▽

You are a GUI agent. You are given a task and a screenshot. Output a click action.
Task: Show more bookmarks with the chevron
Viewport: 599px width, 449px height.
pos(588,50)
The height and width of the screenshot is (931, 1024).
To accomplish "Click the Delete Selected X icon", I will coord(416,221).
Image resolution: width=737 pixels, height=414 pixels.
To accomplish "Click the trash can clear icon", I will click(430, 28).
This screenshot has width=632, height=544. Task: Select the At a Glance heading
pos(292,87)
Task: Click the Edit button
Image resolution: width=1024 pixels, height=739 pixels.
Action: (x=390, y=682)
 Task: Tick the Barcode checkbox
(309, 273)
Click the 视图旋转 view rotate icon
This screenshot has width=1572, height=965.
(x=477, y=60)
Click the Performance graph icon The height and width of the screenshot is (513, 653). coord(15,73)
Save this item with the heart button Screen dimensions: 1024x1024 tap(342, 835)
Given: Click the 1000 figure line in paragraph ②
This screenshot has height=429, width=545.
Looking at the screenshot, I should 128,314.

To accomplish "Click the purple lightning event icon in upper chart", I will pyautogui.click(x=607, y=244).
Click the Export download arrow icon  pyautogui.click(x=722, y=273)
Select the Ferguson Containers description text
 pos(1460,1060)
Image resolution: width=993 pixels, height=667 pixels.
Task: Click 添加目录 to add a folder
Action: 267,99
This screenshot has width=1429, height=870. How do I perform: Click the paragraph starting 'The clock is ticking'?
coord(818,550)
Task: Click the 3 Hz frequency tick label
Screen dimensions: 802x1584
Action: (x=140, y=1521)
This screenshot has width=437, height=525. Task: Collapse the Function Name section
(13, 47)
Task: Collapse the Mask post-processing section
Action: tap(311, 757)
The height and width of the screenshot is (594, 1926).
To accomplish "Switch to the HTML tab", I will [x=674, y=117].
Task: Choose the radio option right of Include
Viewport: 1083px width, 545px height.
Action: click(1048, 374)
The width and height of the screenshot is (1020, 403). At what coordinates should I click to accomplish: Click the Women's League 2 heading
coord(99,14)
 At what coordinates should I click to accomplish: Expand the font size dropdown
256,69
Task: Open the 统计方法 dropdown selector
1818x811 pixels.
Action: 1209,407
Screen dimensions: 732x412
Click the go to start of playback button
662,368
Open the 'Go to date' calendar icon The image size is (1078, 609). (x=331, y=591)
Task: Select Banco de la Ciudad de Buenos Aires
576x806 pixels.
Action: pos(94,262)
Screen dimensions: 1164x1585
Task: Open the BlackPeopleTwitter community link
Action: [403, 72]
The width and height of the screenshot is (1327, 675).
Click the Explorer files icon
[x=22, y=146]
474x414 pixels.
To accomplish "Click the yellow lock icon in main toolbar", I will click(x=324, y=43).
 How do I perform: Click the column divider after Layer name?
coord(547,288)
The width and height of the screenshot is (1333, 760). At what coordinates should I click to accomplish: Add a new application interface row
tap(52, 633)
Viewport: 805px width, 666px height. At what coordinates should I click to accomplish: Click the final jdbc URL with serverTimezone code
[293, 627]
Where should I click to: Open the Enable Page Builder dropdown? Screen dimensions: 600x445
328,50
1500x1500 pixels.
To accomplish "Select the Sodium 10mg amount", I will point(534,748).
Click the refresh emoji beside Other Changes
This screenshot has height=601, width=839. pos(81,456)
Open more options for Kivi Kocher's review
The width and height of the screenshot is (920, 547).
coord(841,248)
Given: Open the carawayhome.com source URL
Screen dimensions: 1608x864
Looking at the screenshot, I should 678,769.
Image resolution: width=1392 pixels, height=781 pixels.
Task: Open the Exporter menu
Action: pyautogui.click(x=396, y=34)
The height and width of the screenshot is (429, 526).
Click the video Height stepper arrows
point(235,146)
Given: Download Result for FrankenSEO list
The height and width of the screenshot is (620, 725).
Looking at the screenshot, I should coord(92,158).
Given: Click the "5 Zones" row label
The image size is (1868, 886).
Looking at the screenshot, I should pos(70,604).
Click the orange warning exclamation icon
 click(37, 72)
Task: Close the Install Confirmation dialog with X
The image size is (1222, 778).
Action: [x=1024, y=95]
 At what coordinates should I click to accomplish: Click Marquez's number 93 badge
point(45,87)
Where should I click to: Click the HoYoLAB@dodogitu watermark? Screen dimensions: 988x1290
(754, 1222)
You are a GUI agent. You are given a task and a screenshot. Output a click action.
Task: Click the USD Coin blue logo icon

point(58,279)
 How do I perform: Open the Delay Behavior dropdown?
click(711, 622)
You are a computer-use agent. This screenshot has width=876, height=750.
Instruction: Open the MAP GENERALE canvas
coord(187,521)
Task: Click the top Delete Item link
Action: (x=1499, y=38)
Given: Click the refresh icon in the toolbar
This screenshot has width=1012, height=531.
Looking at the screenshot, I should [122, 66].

△

> [WHAT YOU SHOULD DO]: The whole listing above is to be transcribed exactly, line for line.

> [RESPONSE TO THIS TASK]:
You are a GUI agent. You are given a task and a screenshot. Output a click action.
Task: Show more bookmarks with the chevron
Viewport: 599px width, 449px height.
pos(588,50)
The height and width of the screenshot is (931, 1024).
To accomplish "Click the Delete Selected X icon", I will coord(416,221).
Image resolution: width=737 pixels, height=414 pixels.
To accomplish "Click the trash can clear icon", I will click(430, 28).
This screenshot has width=632, height=544. Task: Select the At a Glance heading
pos(292,87)
Task: Click the Edit button
Image resolution: width=1024 pixels, height=739 pixels.
Action: (x=390, y=682)
 Task: Tick the Barcode checkbox
(309, 273)
Click the 视图旋转 view rotate icon
This screenshot has width=1572, height=965.
(x=477, y=60)
Click the Performance graph icon The height and width of the screenshot is (513, 653). coord(15,73)
Save this item with the heart button Screen dimensions: 1024x1024 tap(342, 835)
Given: Click the 1000 figure line in paragraph ②
This screenshot has height=429, width=545.
Looking at the screenshot, I should 128,314.

To accomplish "Click the purple lightning event icon in upper chart", I will pyautogui.click(x=607, y=244).
Click the Export download arrow icon  pyautogui.click(x=722, y=273)
Select the Ferguson Containers description text
 pos(1460,1060)
Image resolution: width=993 pixels, height=667 pixels.
Task: Click 添加目录 to add a folder
Action: 267,99
This screenshot has width=1429, height=870. How do I perform: Click the paragraph starting 'The clock is ticking'?
coord(818,550)
Task: Click the 3 Hz frequency tick label
Screen dimensions: 802x1584
Action: (x=140, y=1521)
This screenshot has width=437, height=525. Task: Collapse the Function Name section
(13, 47)
Task: Collapse the Mask post-processing section
Action: tap(311, 757)
The height and width of the screenshot is (594, 1926).
To accomplish "Switch to the HTML tab", I will [x=674, y=117].
Task: Choose the radio option right of Include
Viewport: 1083px width, 545px height.
Action: click(1048, 374)
The width and height of the screenshot is (1020, 403). At what coordinates should I click to accomplish: Click the Women's League 2 heading
coord(99,14)
 At what coordinates should I click to accomplish: Expand the font size dropdown
256,69
Task: Open the 统计方法 dropdown selector
1818x811 pixels.
Action: 1209,407
Screen dimensions: 732x412
Click the go to start of playback button
662,368
Open the 'Go to date' calendar icon The image size is (1078, 609). (x=331, y=591)
Task: Select Banco de la Ciudad de Buenos Aires
576x806 pixels.
Action: pos(94,262)
Screen dimensions: 1164x1585
Task: Open the BlackPeopleTwitter community link
Action: [403, 72]
The width and height of the screenshot is (1327, 675).
Click the Explorer files icon
[x=22, y=146]
474x414 pixels.
To accomplish "Click the yellow lock icon in main toolbar", I will click(x=324, y=43).
 How do I perform: Click the column divider after Layer name?
coord(547,288)
The width and height of the screenshot is (1333, 760). At what coordinates should I click to accomplish: Add a new application interface row
tap(52, 633)
Viewport: 805px width, 666px height. At what coordinates should I click to accomplish: Click the final jdbc URL with serverTimezone code
[293, 627]
Where should I click to: Open the Enable Page Builder dropdown? Screen dimensions: 600x445
328,50
1500x1500 pixels.
To accomplish "Select the Sodium 10mg amount", I will point(534,748).
Click the refresh emoji beside Other Changes
This screenshot has height=601, width=839. pos(81,456)
Open more options for Kivi Kocher's review
The width and height of the screenshot is (920, 547).
coord(841,248)
Given: Open the carawayhome.com source URL
Screen dimensions: 1608x864
Looking at the screenshot, I should 678,769.
Image resolution: width=1392 pixels, height=781 pixels.
Task: Open the Exporter menu
Action: pyautogui.click(x=396, y=34)
The height and width of the screenshot is (429, 526).
Click the video Height stepper arrows
point(235,146)
Given: Download Result for FrankenSEO list
The height and width of the screenshot is (620, 725).
Looking at the screenshot, I should coord(92,158).
Given: Click the "5 Zones" row label
The image size is (1868, 886).
Looking at the screenshot, I should pos(70,604).
Click the orange warning exclamation icon
 click(37, 72)
Task: Close the Install Confirmation dialog with X
The image size is (1222, 778).
Action: [x=1024, y=95]
 At what coordinates should I click to accomplish: Click Marquez's number 93 badge
point(45,87)
Where should I click to: Click the HoYoLAB@dodogitu watermark? Screen dimensions: 988x1290
(754, 1222)
You are a GUI agent. You are given a task and a screenshot. Output a click action.
Task: Click the USD Coin blue logo icon

point(58,279)
 How do I perform: Open the Delay Behavior dropdown?
click(711, 622)
You are a computer-use agent. This screenshot has width=876, height=750.
Instruction: Open the MAP GENERALE canvas
coord(187,521)
Task: Click the top Delete Item link
Action: (x=1499, y=38)
Given: Click the refresh icon in the toolbar
This screenshot has width=1012, height=531.
Looking at the screenshot, I should [122, 66].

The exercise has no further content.